Prompt: Leave no line out. Transcribe the whole listing exactly.

START Data supplied

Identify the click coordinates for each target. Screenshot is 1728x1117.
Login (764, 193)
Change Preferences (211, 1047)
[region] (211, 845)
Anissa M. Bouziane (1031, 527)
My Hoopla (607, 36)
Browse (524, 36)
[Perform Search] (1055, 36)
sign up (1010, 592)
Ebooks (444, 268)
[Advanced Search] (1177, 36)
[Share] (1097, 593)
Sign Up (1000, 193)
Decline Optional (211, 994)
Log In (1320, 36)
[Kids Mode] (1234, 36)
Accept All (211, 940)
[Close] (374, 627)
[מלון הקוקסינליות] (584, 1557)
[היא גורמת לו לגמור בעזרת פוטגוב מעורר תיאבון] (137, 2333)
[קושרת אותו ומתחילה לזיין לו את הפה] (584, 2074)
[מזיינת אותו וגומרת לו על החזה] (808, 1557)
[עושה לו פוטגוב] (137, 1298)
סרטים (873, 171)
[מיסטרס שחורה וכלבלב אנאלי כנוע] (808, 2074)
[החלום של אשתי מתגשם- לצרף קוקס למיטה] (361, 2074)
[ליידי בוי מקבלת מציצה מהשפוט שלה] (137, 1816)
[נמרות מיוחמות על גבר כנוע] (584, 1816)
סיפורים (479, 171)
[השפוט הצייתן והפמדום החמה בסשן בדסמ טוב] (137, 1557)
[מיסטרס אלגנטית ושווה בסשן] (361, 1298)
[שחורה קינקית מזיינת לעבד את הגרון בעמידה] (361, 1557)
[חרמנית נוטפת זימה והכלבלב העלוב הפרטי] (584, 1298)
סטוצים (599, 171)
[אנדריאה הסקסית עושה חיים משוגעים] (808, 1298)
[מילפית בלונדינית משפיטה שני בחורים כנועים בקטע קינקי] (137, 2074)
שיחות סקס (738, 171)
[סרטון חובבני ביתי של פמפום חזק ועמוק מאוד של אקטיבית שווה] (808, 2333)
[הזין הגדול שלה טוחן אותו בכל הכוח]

END Data supplied

Answer:
Identify the click coordinates for each target. Screenshot is 1728x1117.
Login (764, 193)
Change Preferences (211, 1047)
[region] (211, 845)
Anissa M. Bouziane (1031, 527)
My Hoopla (607, 36)
Browse (524, 36)
[Perform Search] (1055, 36)
sign up (1010, 592)
Ebooks (444, 268)
[Advanced Search] (1177, 36)
[Share] (1097, 593)
Sign Up (1000, 193)
Decline Optional (211, 994)
Log In (1320, 36)
[Kids Mode] (1234, 36)
Accept All (211, 940)
[Close] (374, 627)
[מלון הקוקסינליות] (584, 1557)
[היא גורמת לו לגמור בעזרת פוטגוב מעורר תיאבון] (137, 2333)
[קושרת אותו ומתחילה לזיין לו את הפה] (584, 2074)
[מזיינת אותו וגומרת לו על החזה] (808, 1557)
[עושה לו פוטגוב] (137, 1298)
סרטים (873, 171)
[מיסטרס שחורה וכלבלב אנאלי כנוע] (808, 2074)
[החלום של אשתי מתגשם- לצרף קוקס למיטה] (361, 2074)
[ליידי בוי מקבלת מציצה מהשפוט שלה] (137, 1816)
[נמרות מיוחמות על גבר כנוע] (584, 1816)
סיפורים (479, 171)
[השפוט הצייתן והפמדום החמה בסשן בדסמ טוב] (137, 1557)
[מיסטרס אלגנטית ושווה בסשן] (361, 1298)
[שחורה קינקית מזיינת לעבד את הגרון בעמידה] (361, 1557)
[חרמנית נוטפת זימה והכלבלב העלוב הפרטי] (584, 1298)
סטוצים (599, 171)
[אנדריאה הסקסית עושה חיים משוגעים] (808, 1298)
[מילפית בלונדינית משפיטה שני בחורים כנועים בקטע קינקי] (137, 2074)
שיחות סקס (738, 171)
[סרטון חובבני ביתי של פמפום חזק ועמוק מאוד של אקטיבית שווה] (808, 2333)
[הזין הגדול שלה טוחן אותו בכל הכוח]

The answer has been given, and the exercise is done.